Directions>
Arrange the records as a JSON list of strings with one string per line, leaving out blank lines. Begin at the line containing "Open Check store" and continue through the end of the records.

Input records>

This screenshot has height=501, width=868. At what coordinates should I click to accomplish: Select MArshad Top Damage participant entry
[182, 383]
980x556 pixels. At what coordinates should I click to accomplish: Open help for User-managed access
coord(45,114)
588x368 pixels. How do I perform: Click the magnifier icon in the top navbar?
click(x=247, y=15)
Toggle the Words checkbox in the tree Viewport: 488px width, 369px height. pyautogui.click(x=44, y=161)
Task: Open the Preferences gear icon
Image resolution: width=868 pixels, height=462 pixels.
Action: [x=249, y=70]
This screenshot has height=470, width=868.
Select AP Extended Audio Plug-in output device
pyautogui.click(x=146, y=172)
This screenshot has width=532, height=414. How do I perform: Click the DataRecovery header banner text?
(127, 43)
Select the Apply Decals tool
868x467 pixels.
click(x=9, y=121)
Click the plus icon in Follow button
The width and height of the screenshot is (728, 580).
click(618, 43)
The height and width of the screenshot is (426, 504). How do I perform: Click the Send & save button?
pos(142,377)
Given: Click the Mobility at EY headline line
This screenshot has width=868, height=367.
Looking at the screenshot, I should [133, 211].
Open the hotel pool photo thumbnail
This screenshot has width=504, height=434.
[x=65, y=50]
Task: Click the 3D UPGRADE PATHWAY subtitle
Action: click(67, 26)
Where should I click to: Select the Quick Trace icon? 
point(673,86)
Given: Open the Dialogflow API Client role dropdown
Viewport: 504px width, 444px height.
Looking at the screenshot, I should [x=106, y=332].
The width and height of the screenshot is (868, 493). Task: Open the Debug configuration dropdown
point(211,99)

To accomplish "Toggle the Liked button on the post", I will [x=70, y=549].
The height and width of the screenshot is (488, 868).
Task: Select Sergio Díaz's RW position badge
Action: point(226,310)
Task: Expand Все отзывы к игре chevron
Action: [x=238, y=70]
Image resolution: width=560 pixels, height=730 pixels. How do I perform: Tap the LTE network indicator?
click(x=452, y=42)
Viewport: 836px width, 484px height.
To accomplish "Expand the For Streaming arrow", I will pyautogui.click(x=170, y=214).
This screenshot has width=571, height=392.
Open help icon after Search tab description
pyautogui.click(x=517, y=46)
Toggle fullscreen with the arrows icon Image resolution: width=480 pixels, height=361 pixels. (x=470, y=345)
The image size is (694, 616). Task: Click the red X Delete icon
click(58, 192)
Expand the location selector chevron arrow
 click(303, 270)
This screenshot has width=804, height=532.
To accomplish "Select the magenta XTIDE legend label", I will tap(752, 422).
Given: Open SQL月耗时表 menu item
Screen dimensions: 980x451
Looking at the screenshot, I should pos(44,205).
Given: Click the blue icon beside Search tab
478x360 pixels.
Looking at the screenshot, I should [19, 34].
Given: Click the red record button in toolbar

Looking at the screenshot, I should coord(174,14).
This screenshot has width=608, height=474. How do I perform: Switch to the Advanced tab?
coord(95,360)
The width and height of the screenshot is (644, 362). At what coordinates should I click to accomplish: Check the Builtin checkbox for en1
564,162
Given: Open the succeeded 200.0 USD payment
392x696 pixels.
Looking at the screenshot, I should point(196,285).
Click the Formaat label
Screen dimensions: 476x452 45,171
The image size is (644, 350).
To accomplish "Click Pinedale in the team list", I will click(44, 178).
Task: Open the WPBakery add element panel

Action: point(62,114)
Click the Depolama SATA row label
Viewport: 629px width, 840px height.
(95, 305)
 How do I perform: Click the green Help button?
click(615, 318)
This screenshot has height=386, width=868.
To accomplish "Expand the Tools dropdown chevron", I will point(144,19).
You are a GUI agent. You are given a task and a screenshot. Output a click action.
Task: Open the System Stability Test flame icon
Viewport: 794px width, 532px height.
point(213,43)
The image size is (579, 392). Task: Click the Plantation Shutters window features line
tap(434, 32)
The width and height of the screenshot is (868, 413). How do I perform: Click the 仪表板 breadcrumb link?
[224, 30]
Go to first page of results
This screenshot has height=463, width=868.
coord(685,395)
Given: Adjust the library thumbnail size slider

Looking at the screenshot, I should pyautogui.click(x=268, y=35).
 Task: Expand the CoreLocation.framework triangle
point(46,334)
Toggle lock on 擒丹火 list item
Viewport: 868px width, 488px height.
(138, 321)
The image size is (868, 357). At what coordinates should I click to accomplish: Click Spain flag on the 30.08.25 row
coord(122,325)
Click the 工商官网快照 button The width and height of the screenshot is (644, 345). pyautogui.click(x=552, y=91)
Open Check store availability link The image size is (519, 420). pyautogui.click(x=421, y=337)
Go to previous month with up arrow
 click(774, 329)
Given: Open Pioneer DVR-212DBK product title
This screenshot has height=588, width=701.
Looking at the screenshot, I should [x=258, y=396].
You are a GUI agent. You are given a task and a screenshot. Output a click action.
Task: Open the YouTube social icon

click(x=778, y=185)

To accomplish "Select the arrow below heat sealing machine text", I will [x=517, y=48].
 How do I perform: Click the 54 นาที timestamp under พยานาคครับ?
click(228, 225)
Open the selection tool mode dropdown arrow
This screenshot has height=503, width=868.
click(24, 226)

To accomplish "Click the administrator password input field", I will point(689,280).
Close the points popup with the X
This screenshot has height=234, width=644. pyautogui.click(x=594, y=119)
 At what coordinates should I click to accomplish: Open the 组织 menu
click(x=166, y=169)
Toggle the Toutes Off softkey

Response to the exercise>
[
  "Open Check store availability link The image size is (519, 420). pyautogui.click(x=421, y=337)",
  "Go to previous month with up arrow",
  " click(774, 329)",
  "Given: Open Pioneer DVR-212DBK product title",
  "This screenshot has height=588, width=701.",
  "Looking at the screenshot, I should [x=258, y=396].",
  "You are a GUI agent. You are given a task and a screenshot. Output a click action.",
  "Task: Open the YouTube social icon",
  "click(x=778, y=185)",
  "To accomplish \"Select the arrow below heat sealing machine text\", I will [x=517, y=48].",
  " How do I perform: Click the 54 นาที timestamp under พยานาคครับ?",
  "click(228, 225)",
  "Open the selection tool mode dropdown arrow",
  "This screenshot has height=503, width=868.",
  "click(24, 226)",
  "To accomplish \"Click the administrator password input field\", I will point(689,280).",
  "Close the points popup with the X",
  "This screenshot has height=234, width=644. pyautogui.click(x=594, y=119)",
  " At what coordinates should I click to accomplish: Open the 组织 menu",
  "click(x=166, y=169)",
  "Toggle the Toutes Off softkey"
]